▶ [TASK GOAL]: In the passage on front-back hearing, list every condition the writer presumes or assumes about the scenario of an ambulance passing under a bridge.

▶ [ARTICLE]:
------------

On the issue of front-back hearing, yes it's possible to tell in some situations whether something is behind you or ahead even if you can't move your head, but a proper scientific experiment into this (which I heard described just a couple of weeks ago on a science radio programme with Dr. Karl Kruszelnicki) found that when people's heads were held still, they lost the ability to tell whether sounds were coming from ahead or behind. However, they may have been using simple sounds without harmonics which meant they changed less when taking different paths into the ears, and the sounds may also have been different each time instead of repeating the same sound every time. With complex sounds, I'd expect the higher frequencies to be damped more than low frequency components when you play them from behind. If you are already adjusting the relative strengths of different frequencies in order to make quality differences, that would add to the difficulty in telling whether a sound has changed in quality to indicate that it is behind you or to indicate something else, or indeed that it has moved behind another object ahead of you. It is therefore not likely to be an ability that can be relied on for providing clear information unless the sounds are long lasting and you can turn your head.

If I turn a radio on and move it about over my head, I can hear substantial differences in the sound quality as I move it over my head and down behind, then back over and down in front of my face, but if a radio was placed in a static location and turned on for a few seconds and then off again, would I be able to tell where it was? The changes are easy to hear as you move it, but we're good at hearing that kind of change. It's a bit like comparing two colours that are nearly the same - when we can compare one against the other directly it's easy to see that one's marginally brighter or redder, but show one in isolation and then the other in isolation and the ability to compare them usefully is gone. A clear radio station may sound as if it's ahead of you, while a muffled one might sound as if it's behind you, but the radio may be in the same position for both.

The example with an ambulance going under a bridge which you're standing on, (presumably with the road below aligned with the way you're facing, and I also assume that your eyes have to be shut and that you're standing right in the middle of the bridge rather than at one side of it) doesn't work too well - the Doppler effect will only tell you whether it's approaching or going away, but to tell whether it's behind you or ahead of you when it's coming towards you or going away would be very hard unless you can rotate your head a bit.

------------

▶ [MATERIAL SHOWN]:

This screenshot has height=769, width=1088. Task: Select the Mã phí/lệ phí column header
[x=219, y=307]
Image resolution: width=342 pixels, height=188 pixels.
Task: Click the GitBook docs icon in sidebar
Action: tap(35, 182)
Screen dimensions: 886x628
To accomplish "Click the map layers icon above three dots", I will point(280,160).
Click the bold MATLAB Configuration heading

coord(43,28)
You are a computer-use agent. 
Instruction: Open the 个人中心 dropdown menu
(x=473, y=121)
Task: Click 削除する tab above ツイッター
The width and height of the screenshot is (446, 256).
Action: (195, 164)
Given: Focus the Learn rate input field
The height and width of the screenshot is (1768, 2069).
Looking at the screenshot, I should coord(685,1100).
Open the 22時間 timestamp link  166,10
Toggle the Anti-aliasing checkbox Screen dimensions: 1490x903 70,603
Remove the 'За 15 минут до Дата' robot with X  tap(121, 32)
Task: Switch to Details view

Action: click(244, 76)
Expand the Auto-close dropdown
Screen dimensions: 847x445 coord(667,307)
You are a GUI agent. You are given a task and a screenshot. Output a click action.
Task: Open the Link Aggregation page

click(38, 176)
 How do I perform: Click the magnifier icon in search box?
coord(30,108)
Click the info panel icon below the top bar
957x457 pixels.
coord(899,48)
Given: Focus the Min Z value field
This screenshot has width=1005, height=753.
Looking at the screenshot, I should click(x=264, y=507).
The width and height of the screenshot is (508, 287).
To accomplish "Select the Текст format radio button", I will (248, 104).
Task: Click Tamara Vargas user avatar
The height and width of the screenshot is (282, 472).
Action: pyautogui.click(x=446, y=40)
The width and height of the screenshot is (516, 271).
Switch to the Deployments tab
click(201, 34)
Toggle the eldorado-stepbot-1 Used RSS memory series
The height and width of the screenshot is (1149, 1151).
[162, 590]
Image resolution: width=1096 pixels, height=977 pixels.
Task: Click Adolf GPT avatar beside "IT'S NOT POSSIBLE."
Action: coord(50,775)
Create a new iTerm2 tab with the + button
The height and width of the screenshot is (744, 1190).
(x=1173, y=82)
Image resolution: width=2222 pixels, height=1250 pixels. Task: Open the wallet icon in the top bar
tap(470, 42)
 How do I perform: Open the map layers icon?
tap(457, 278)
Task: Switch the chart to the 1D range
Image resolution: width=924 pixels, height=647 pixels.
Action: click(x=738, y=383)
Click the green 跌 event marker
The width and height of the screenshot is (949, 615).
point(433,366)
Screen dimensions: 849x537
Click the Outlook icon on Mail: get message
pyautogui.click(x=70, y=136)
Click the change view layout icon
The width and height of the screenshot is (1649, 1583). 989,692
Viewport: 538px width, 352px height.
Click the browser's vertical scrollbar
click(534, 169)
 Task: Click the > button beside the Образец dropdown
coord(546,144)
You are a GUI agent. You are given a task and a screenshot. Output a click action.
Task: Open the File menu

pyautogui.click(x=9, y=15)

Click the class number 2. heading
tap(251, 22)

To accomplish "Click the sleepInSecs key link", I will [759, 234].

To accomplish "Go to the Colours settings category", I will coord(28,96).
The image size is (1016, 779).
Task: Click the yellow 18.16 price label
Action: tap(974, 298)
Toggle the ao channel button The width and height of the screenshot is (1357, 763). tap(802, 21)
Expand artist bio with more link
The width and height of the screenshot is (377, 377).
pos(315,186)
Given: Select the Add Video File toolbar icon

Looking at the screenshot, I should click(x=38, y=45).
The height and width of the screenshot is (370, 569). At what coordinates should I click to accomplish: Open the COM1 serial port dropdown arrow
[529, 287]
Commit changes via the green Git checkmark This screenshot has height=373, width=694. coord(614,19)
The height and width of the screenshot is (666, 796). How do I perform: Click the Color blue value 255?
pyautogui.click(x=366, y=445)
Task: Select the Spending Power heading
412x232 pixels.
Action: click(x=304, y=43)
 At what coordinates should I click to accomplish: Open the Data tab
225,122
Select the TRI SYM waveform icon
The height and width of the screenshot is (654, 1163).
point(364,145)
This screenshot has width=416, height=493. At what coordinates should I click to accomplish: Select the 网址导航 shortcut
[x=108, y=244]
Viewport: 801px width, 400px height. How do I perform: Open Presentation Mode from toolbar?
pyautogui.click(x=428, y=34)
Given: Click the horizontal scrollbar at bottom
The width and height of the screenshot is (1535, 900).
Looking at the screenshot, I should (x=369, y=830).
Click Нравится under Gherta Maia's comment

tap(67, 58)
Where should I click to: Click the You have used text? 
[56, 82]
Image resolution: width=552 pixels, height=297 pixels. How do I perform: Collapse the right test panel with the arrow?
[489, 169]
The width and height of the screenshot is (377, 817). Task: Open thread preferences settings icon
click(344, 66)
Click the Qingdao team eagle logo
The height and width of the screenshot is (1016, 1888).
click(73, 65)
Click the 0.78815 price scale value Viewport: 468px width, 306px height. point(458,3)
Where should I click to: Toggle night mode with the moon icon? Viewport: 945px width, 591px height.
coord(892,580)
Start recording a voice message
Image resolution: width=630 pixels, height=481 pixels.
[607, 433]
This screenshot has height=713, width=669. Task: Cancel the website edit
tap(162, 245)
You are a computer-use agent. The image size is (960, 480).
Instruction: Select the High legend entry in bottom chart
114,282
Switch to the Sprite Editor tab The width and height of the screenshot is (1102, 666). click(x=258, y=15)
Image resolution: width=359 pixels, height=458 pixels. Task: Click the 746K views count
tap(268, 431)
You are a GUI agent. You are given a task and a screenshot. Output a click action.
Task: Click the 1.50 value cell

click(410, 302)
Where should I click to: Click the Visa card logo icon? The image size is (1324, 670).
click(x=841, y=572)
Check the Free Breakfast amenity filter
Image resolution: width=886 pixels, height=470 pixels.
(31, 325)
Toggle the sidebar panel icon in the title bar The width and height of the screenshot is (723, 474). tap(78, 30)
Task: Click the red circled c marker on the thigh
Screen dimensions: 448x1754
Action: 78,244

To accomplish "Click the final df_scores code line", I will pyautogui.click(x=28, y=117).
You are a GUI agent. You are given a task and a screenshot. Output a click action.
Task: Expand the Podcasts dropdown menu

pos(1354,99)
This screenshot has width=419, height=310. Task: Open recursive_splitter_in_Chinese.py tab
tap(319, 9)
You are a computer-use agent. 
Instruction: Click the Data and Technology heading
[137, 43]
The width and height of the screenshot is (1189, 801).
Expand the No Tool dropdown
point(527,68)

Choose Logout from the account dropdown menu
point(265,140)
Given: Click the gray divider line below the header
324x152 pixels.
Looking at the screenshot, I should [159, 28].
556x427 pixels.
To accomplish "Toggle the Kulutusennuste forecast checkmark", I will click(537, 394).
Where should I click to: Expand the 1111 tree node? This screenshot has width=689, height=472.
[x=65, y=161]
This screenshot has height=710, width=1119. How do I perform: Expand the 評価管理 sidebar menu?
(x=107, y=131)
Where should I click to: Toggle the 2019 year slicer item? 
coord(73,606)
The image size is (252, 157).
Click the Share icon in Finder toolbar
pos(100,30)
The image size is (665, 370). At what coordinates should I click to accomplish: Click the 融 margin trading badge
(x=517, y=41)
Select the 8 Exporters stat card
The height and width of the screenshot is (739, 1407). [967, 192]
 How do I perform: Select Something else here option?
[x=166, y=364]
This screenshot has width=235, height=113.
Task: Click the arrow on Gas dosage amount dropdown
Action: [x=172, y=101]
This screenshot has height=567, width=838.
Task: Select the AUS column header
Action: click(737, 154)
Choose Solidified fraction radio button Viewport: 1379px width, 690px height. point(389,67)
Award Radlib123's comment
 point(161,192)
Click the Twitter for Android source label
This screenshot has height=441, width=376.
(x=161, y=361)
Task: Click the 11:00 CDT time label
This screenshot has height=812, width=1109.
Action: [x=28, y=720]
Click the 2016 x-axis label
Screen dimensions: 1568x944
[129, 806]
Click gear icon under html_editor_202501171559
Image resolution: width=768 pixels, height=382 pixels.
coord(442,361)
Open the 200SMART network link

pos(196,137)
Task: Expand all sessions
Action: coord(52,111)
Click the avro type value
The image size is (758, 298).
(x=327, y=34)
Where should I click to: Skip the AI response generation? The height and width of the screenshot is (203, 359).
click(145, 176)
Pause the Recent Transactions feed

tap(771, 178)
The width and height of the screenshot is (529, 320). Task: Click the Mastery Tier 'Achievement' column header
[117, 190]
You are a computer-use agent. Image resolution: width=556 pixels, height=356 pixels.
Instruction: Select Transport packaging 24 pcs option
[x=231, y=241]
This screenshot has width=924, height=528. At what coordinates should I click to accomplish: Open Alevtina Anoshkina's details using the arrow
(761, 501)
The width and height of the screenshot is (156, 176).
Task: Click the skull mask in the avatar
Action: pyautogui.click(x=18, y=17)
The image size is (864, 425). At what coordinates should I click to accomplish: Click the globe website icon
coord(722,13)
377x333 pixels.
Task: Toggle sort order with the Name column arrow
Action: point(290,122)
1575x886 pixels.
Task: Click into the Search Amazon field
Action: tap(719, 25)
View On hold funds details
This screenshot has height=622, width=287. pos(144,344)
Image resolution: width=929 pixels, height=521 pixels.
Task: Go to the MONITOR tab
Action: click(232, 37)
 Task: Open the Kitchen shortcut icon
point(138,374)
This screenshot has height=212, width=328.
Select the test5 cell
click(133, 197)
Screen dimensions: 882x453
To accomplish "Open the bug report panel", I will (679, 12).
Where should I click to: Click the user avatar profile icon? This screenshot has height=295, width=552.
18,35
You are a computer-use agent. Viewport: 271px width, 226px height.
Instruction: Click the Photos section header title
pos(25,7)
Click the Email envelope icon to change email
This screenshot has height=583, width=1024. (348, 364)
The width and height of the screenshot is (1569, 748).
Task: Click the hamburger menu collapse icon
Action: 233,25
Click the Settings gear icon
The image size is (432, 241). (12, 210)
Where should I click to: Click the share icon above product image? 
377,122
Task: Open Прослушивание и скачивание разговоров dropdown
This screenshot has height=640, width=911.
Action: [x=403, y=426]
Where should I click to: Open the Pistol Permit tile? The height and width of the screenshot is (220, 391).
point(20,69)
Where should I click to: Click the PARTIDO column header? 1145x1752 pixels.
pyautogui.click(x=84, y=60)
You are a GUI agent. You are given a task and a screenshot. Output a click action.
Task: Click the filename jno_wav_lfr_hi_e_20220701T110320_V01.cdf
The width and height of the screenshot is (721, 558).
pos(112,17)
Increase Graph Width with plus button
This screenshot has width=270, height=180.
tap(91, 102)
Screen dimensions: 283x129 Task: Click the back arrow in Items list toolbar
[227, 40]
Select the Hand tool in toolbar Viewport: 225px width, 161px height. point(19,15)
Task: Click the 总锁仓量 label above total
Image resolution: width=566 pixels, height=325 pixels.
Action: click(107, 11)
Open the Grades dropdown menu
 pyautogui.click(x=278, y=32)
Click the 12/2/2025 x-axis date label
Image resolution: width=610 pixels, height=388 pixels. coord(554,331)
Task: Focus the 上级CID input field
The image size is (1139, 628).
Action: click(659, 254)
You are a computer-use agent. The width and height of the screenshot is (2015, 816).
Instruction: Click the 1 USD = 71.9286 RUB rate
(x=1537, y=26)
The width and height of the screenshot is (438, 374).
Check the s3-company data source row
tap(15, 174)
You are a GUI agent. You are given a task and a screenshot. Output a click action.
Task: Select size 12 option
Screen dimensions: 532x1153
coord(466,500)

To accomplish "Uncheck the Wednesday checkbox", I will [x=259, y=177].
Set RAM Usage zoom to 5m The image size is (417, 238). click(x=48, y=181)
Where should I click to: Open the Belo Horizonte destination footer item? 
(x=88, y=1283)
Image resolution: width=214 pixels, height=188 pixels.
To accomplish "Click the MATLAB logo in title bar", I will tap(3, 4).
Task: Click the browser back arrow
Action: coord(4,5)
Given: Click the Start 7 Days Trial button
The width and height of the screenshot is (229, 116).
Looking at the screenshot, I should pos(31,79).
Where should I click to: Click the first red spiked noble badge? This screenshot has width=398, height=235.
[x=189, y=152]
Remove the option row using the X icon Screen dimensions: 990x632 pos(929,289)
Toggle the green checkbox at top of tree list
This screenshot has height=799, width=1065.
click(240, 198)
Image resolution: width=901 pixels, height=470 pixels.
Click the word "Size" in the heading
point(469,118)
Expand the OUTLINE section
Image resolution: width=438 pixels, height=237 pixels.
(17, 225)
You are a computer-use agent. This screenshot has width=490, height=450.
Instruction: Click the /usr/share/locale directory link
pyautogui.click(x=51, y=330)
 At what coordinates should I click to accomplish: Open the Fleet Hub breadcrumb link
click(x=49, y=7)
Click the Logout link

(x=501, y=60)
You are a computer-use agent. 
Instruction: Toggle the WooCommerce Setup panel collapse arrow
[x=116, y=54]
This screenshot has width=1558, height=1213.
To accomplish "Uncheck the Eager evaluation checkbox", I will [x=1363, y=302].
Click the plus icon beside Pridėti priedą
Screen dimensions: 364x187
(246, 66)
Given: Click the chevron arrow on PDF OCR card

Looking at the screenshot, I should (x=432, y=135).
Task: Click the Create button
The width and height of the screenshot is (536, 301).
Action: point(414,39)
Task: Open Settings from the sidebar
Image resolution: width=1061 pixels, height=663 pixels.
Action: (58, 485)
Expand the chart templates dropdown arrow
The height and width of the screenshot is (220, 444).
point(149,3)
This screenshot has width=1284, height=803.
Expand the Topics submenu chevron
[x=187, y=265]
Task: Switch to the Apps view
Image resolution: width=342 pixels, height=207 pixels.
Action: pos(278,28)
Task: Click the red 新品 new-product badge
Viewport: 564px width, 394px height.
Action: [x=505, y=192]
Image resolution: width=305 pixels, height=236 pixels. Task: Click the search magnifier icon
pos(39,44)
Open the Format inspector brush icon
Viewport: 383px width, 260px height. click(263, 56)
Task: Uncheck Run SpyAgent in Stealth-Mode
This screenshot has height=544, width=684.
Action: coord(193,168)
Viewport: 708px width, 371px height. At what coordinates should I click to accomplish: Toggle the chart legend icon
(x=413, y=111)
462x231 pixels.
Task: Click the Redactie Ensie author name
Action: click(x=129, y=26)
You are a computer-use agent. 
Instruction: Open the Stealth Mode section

------------

▶ [EXPECTED ANSWER]:
- The road below is aligned with the way the listener is facing.
- The listener's eyes have to be shut.
- The listener is standing right in the middle of the bridge rather than at one side of it.